Greetings Spring community,

As previously announced, we have released a new Affordances API in 1.0.0.BUILD-SNAPSHOT. In this blog post, we’ll take a peek at exactly what this feature lets you do.

History of Affordances

For starters, what is an affordance? Doing a little archeology, Mike Admundsen, a REST advocate, has an article detailing the word’s origins, going back at least to 1986:

The affordances of the environment are what it offers …​ what it provides or furnishes, either for good or ill. The verb 'to afford' is found in the dictionary, but the noun 'affordance' is not. I have made it up (page 126).
— The Ecological Approach to Visual Perception (Gibson)

It then appeared in a psychology paper in 1988:

…​the term affordance refers to the perceived and actual properties of the thing, primarily those fundamental properties that determine just how the thing could possibly be used. (pg 9)
— The Design|Psychology of Everyday Things (Norman)
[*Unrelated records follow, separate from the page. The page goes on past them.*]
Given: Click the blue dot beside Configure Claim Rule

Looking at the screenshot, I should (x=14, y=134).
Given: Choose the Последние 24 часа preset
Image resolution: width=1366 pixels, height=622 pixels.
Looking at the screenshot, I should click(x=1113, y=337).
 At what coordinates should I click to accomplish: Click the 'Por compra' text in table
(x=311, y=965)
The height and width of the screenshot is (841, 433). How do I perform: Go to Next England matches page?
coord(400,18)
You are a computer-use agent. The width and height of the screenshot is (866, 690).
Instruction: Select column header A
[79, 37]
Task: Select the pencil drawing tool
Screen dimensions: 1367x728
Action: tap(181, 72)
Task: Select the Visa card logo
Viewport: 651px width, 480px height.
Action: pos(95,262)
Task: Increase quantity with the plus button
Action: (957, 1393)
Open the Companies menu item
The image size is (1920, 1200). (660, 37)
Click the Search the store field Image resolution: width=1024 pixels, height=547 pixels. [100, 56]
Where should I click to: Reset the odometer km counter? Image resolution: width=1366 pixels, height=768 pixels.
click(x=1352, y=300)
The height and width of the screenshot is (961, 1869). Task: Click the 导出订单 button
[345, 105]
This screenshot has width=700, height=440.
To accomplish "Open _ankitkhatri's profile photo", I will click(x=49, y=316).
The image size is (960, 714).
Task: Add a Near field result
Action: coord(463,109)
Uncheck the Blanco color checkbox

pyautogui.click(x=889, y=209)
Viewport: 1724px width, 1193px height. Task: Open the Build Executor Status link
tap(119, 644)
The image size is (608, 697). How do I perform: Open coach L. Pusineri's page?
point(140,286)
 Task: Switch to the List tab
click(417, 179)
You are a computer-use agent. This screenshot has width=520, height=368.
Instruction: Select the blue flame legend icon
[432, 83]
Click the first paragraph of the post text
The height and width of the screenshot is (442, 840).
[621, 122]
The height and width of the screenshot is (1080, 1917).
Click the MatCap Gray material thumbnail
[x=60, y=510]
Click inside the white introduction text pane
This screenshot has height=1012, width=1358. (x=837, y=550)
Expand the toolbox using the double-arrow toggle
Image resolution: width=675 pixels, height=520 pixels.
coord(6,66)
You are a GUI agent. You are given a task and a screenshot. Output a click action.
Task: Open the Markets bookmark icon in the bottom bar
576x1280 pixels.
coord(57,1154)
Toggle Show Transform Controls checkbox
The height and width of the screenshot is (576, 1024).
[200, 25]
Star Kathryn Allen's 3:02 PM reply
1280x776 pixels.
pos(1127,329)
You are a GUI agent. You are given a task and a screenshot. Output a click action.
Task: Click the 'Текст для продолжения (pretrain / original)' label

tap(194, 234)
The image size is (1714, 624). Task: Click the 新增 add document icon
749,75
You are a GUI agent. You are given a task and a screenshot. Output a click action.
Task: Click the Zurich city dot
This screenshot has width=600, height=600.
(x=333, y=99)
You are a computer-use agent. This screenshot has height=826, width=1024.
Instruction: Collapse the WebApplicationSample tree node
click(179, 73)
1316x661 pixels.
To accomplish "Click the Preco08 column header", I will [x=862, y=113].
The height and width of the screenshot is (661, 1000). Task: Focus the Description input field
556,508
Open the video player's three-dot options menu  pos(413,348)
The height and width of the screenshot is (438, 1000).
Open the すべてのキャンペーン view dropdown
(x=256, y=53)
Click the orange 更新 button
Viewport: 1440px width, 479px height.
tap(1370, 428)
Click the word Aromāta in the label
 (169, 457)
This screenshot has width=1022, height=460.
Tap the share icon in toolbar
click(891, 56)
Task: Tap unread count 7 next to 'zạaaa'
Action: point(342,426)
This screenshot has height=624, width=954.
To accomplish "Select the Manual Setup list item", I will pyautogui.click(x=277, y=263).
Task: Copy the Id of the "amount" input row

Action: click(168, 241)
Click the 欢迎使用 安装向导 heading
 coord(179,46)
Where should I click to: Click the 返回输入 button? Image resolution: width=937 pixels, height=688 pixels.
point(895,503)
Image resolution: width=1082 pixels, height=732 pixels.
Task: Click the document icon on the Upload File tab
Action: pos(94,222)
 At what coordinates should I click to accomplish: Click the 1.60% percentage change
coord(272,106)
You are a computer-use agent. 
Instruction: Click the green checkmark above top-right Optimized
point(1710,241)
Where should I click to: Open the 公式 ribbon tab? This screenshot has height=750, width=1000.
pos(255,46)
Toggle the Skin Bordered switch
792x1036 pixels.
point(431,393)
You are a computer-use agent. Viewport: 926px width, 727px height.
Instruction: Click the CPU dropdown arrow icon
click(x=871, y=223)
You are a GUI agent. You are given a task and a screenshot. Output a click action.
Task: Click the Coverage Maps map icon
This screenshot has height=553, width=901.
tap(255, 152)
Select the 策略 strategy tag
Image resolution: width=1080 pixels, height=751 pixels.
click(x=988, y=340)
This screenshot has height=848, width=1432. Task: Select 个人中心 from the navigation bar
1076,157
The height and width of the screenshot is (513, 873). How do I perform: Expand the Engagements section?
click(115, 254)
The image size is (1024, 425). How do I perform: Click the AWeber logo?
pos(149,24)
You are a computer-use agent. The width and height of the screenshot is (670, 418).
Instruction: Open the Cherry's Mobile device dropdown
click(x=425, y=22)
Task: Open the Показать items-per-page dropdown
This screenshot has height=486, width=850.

Finally, it can be found in none other than one of Roy Fielding’s presentations on hypermedia in 2008:

When I say Hypertext, I mean the simultaneous presentation of information and controls such that the information becomes the affordance through which the user obtains choices and selects actions (slide #50).
— Slide presention on REST (Fielding)

In all these situations, "affordance" refers to the available actions provided by the surrounding environment. In the context of REST, these are actions detailed by the hypermedia.

In the past, when people moved away from SOAP and its action-based tactics, they have struggled to document their APIs, many unaware that Roy Fielding built hypermedia into REST for this very purpose. By including data along with the controls to not just find related data, but to also use the data is key.

With a HAL document, clients are provided very simple affordances. The links are shown but nothing else about them. What you can do with the links and what it takes to interact with them is not detailed.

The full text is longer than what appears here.